A quick walk around the pond elicited no jumping bullfrogs, and a scan of the slimy vegetation ring revealed no tell-tale bullfrog head poking above the surface. I was about give up and go home when I heard that old familiar “jug-a-rum” sound from the shoreline. Apparently I had walked right by a particularly ballsy bullfrog who had refused to be flushed the first time around.

I quickly spotted the frog, snuck a little closer and made a cast…

I’d like to say that the frog was an educated frog, a wiley old veteran of countless capture attempts who had probably seen it all in his long life, and that it was gonna take a helluva lot more than a six-inch plastic worm dangled in front of his snout to fool him, and that I stood there for a couple hours throwing everything in the tackle box before finally enticing him on the very last cast before giving up.

Uh, no. He did exactly what his simple, predatory amphibian brain told him to do, and what every other bullfrog I’ve ever caught did: he turned, opened his mouth and stuffed that worm into it as quickly as he could.

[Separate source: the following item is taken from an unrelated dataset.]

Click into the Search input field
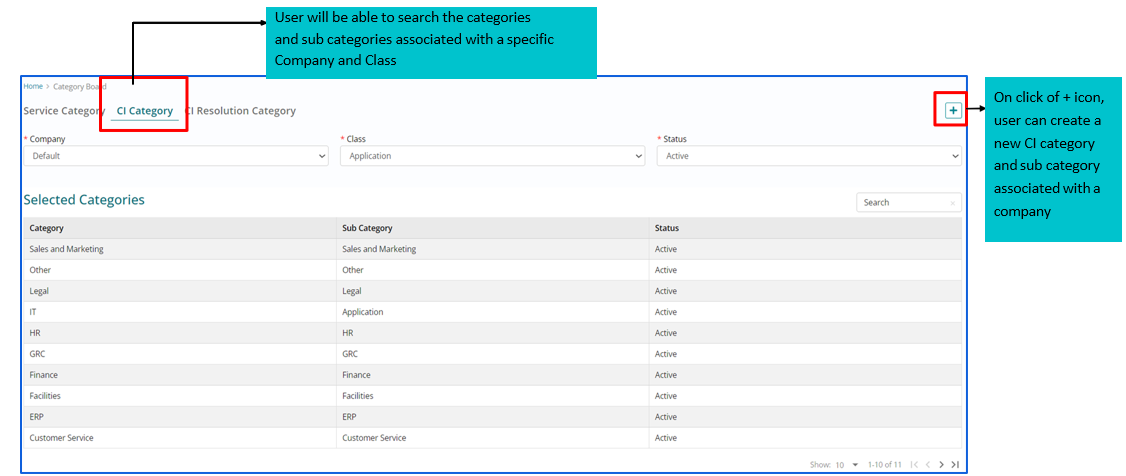Image resolution: width=1126 pixels, height=476 pixels. [x=900, y=203]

So now I have fulfilled my youngest son’s birthday wish. Since this frog's a birthday present, and since there obviously aren’t enough of his friends to make me a meal (Besides, the question of “Daddy, where did Hoppy go?” would be a little awkward…) this particular frog will be looked at for a few days and then released back to the cesspool from whence he came, none the worse for wear.

But my question is: how do you gift-wrap a bullfrog?  

Monday, April 23, 2012

Ozzy Update and Big Basket 'O Perch

I just realized I never announced what we'd named the new little Love bugger. The family, after much debate, decided on "Ozzy." Not that the name Ozzy has any special meaning or significance, we just all agreed that he sort of looked like an Ozzy. So he became Ozzy. Such is life when you're a pup or a newborn child.

Ozzy's doing just fine. He's a very laid-back little dude in the house (aside from a little cat-chasing), but quite active and bold when running around outside. I liked his disposition from the beginning, and I'm liking it more and more as I get to know him better. I'm hoping that fondness will transfer smoothly to how he works out in the field. Hard to tell about such things at 12 weeks of age, but I think it will. So far we've gone on walks around the neighborhood and into the woods at the back of the property. I'll probably start introducing him to a few birds in the next couple weeks.

I haven't been out turkey hunting yet, to my everlasting shame. Just too much stuff getting in the way. Perhaps this weekend, but I have managed to sneak out for a couple quick trips to local waters for some fishing, and I have to say, flyrodding for panfish is quickly becoming one of my favorite things to do. I grew up a hard-core, metal-chunking, baitcaster-throwing bass fanatic, and I probably always will be, but there's a lot to be said for a warm spring day, a three-weight and a pond full of willing, feisty and delicious sunfish.

It's not technically demanding in terms of equipment or skill, it's great practice for those of us who are not particularly talented flycasters, it can be an absolutely deadly way to sack up a bunch of perch fillets, and it's a helluva lot of fun.

I may (or to be more truthful, probably) never get the chance to cast a fly to a bonefish, a permit, a tarpon, or any other flyfishing glamour species, because that takes a minimum level of real skill, of which I have none, and also because I will probably never be able to afford the opportunity.

But you take your Zen where and when you can find it, and this 'aint bad, you know?